The invitation was delivered during a private meeting between Johnson and the Pope at the Vatican on Thursday.
In a letter handed to the pontiff, Mayor Johnson evoked the memory of Pope John Paul II’s visit to Chicago and his Mass in Grant Park on October 5, 1979, which Johnson described as “forever remembered as the most spiritually inspiring day in Chicago history.”
Johnson, who grew up as the son of a pastor, wrote, “Your Holiness, you were a young priest-in-training at the time. Perhaps you were there. Perhaps you would consider a repeat Papal visit nearly 50 years later to share your own message of hope, unity and service.’’
The mayor proposed that Pope Leo XIV celebrate Mass in Grant Park in 2027, underscoring Chicago’s status as home to one of the largest Catholic populations in the United States.
This marks at least the second official invitation for Pope Leo XIV to visit the United States, following an earlier overture from U.S. Vice President JD Vance shortly after Leo became pope last May.
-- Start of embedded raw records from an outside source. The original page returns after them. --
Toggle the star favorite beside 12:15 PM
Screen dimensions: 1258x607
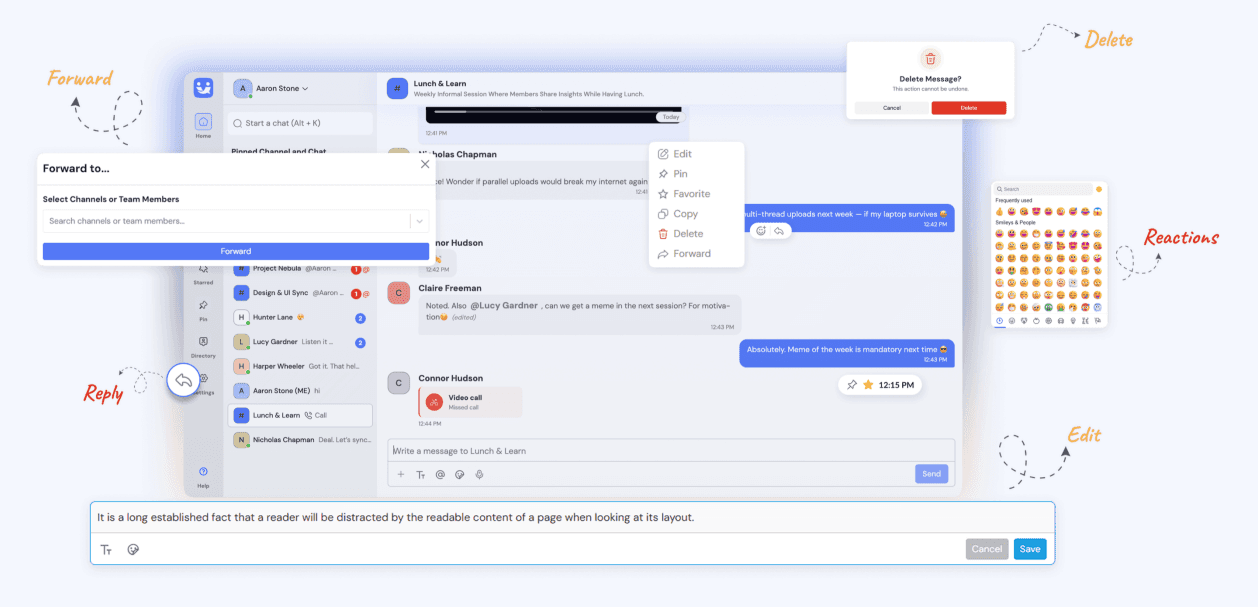coord(868,384)
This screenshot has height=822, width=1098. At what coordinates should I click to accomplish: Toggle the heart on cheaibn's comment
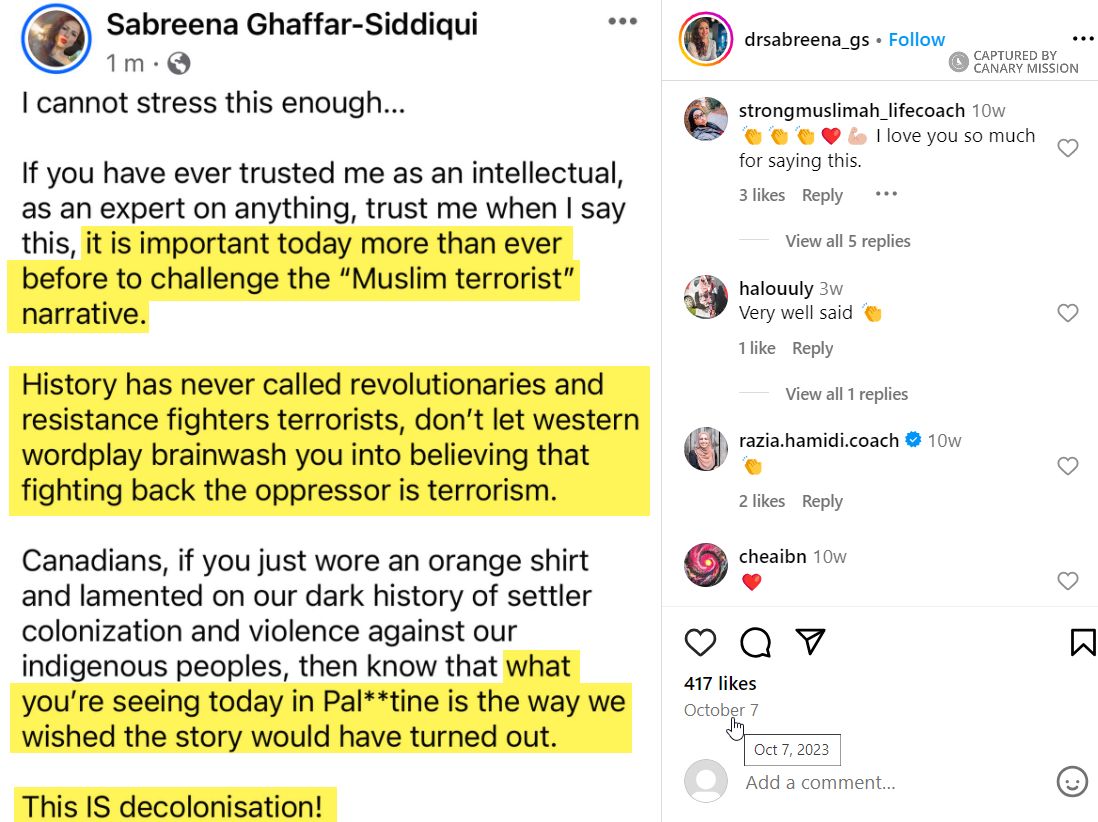pyautogui.click(x=1068, y=580)

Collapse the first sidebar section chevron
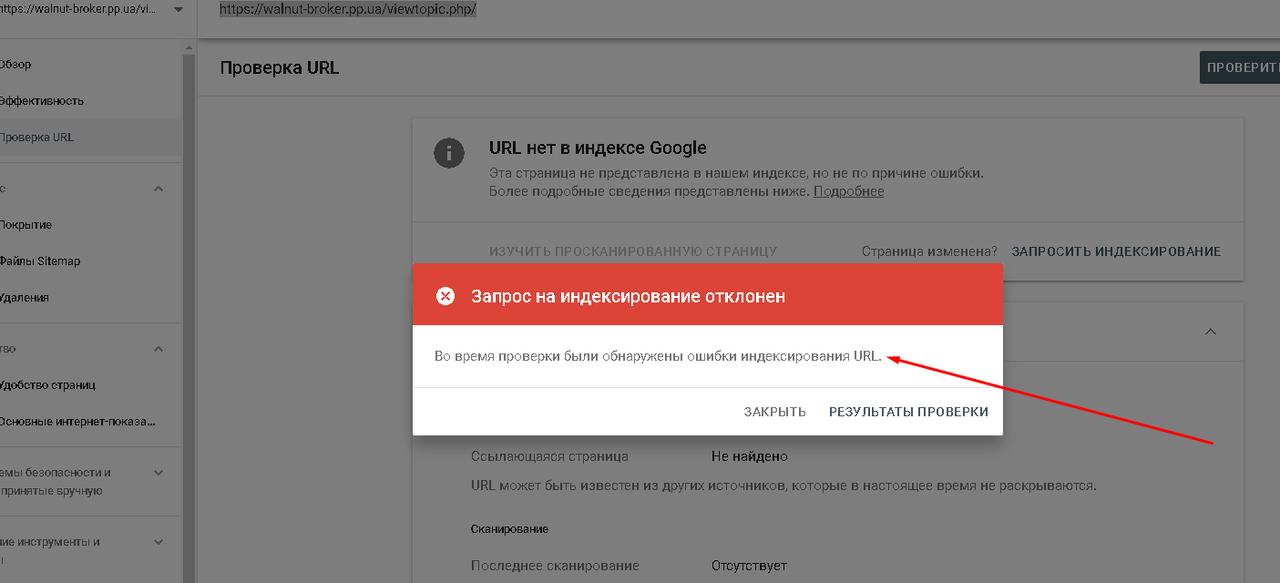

Pope Leo XIV, born Robert Prevost in 1955 in Chicago’s South Side neighborhood of Bronzeville, spent his formative years in suburban Dolton, where he attended Mass and elementary school at St. Mary of the Assumption.
He later pursued theological studies at the Catholic Theological Union of Chicago in Hyde Park and taught in local Catholic schools, cementing his deep ties to the city.
Mayor Johnson gifted the pope dozens of items inspired by his hometown during the visit, including sports merch and a jar of spicy giardiniera peppers from iconic Chicago grocer and sandwich shop J.P. Graziano, local NBC affiliate WMAQ reported.